Optimal therapy of chronic hepatitis B: how do I treat HBeAg-positive patients?

机构信息

Academic Department of Gastroenterology, Athens University Medical School, Laiko General Hospital, Athens, 11527, Greece.

出版信息

Liver Int. 2015 Jan;35 Suppl 1:100-6. doi: 10.1111/liv.12719.

Abstract

Current agents for the treatment of chronic hepatitis B (CHB) can be classified into interferon-α (standard or pegylated) (IFN) and nucleos(t)ide analogues (NAs). IFN therapy has the advantage of a finite duration (48 weeks) with a chance for durable sustained off-treatment response in HBeAg positive CHB patients. However, these benefits are limited to approximately 30% of HBeAg positive patients, while parenteral administration and potential side effects are common patient concerns. Thus, patients who can benefit from IFN therapy must be carefully selected and monitored. Recently, stopping rules for IFN non-responders were developed based on 12-week HBsAg levels. NAs are currently used in most CHB patients. They are administered in one tablet daily and can be used in all patients with excellent tolerability and a good safety profile.
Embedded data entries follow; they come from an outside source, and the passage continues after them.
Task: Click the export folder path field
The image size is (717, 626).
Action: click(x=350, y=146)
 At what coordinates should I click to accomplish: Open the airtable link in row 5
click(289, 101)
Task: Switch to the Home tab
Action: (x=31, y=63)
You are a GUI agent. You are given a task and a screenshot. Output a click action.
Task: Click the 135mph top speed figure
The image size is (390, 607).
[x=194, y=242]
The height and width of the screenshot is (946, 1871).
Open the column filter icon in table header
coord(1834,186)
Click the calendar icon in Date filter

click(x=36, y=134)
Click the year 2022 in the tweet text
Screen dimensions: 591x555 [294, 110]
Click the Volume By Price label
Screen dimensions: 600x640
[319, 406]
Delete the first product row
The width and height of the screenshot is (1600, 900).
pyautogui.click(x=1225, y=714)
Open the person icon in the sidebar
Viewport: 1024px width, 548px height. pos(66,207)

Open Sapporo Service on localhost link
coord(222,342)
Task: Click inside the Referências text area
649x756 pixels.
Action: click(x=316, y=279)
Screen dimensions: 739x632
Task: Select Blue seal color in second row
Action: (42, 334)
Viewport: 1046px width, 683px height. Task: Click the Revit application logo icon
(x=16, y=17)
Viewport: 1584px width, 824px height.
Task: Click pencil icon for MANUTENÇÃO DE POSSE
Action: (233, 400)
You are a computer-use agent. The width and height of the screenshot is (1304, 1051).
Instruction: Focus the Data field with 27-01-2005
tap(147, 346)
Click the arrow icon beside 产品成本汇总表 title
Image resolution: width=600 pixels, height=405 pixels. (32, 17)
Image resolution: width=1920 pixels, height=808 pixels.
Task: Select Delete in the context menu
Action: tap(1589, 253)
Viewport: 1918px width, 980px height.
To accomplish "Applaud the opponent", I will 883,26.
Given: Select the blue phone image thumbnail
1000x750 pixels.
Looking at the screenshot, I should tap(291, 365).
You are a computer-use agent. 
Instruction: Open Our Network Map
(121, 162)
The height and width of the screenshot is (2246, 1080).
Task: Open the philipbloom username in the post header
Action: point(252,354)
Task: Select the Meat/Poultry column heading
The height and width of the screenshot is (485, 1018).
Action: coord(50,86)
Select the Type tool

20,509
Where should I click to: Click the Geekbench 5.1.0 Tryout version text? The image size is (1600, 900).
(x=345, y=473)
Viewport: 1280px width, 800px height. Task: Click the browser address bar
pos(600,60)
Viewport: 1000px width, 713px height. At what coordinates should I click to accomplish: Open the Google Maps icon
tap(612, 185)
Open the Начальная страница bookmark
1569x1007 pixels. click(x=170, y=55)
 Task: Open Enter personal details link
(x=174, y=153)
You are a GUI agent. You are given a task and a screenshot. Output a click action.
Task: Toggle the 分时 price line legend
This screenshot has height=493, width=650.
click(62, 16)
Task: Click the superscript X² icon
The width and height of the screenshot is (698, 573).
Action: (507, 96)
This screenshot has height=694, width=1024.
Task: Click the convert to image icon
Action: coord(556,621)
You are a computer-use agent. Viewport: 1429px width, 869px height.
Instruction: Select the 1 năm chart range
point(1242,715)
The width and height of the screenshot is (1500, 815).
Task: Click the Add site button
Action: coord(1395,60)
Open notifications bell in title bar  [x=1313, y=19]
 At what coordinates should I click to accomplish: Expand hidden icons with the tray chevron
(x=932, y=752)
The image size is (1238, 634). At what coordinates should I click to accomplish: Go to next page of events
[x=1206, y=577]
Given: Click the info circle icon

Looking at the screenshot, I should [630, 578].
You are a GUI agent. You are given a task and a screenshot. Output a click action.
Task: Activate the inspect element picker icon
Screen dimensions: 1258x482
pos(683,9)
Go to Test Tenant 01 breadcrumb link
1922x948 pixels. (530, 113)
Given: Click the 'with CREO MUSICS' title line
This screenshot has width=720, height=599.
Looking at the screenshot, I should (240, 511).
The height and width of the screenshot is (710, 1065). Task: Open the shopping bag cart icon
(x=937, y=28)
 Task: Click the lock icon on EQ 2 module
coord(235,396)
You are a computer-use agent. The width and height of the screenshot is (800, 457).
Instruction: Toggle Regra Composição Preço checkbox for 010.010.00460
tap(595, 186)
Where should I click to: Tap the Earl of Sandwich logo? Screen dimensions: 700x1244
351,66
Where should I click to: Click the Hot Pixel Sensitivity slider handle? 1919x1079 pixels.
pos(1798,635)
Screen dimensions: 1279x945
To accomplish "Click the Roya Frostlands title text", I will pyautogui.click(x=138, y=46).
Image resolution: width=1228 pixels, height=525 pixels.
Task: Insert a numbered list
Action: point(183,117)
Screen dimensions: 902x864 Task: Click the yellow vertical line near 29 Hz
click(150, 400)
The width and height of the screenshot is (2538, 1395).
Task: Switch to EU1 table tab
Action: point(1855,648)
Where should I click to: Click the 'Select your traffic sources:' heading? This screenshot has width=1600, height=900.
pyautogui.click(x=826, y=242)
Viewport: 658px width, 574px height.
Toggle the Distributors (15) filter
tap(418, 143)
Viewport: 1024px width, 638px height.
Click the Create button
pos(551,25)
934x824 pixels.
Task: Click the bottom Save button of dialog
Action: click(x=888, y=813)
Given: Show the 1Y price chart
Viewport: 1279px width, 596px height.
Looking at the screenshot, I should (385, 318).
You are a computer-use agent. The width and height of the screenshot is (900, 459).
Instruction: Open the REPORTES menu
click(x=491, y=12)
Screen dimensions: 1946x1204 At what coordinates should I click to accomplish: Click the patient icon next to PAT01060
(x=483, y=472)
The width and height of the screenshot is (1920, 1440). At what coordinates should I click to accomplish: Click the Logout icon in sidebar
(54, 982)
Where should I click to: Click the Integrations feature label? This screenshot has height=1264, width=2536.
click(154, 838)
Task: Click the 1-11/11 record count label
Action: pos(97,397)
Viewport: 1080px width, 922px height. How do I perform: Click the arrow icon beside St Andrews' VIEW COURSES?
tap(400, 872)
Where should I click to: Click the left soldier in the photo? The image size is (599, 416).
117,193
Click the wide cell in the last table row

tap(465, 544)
The current first-line options, entecavir (ETV) and tenofovir (TDF), are highly potent with a minimal risk of resistance during long-term monotherapy. Prolongation of entecavir or tenofovir maintains the initially high virological remission rates in adherent HBeAg positive patients and modifies the long-term outcomes. The need for a long-term, perhaps indefinite, treatment duration is the main limitation of ETV or TDF, which may sometimes be safely discontinued in HBeAg positive patients who achieve stable HBeAg seroconversion. Since there will always be safety concerns and family planning issues with long-term therapy, NAs should be used carefully particularly in young HBeAg positive patients with minimal-mild liver disease.

摘要

目前用于慢性乙型肝炎(CHB)治疗的药物可分为干扰素-α(标准或聚乙二醇化)(IFN)和核苷(酸)类似物(NAs)。IFN 治疗的优势在于疗程有限(48 周),HBeAg 阳性 CHB 患者有机会获得持久的停药后应答。然而,这些益处仅局限于约 30%的 HBeAg 阳性患者,而其需要注射给药且潜在副作用是常见的患者关注问题。因此,必须仔细选择和监测能够从 IFN 治疗中获益的患者。最近,根据 12 周时的 HBsAg 水平制定了 IFN 无应答者停药标准。目前大多数 CHB 患者使用 NAs。这些药物每天服用一片,可用于所有患者,具有极好的耐受性和良好的安全性。目前的一线选择药物恩替卡韦(ETV)和替诺福韦(TDF)具有很强的疗效,长期单药治疗耐药风险极小。延长恩替卡韦或替诺福韦的治疗时间可维持 HBeAg 阳性患者初始高病毒学缓解率,并改善长期结局。需要长期甚至无限期治疗是 ETV 或 TDF 的主要限制,对于达到稳定 HBeAg 血清学转换的 HBeAg 阳性患者,有时可以安全停药。由于长期治疗始终存在安全性问题和计划生育问题,因此 NAs 的使用应格外谨慎,尤其是对于具有最小-轻度肝脏疾病的年轻 HBeAg 阳性患者。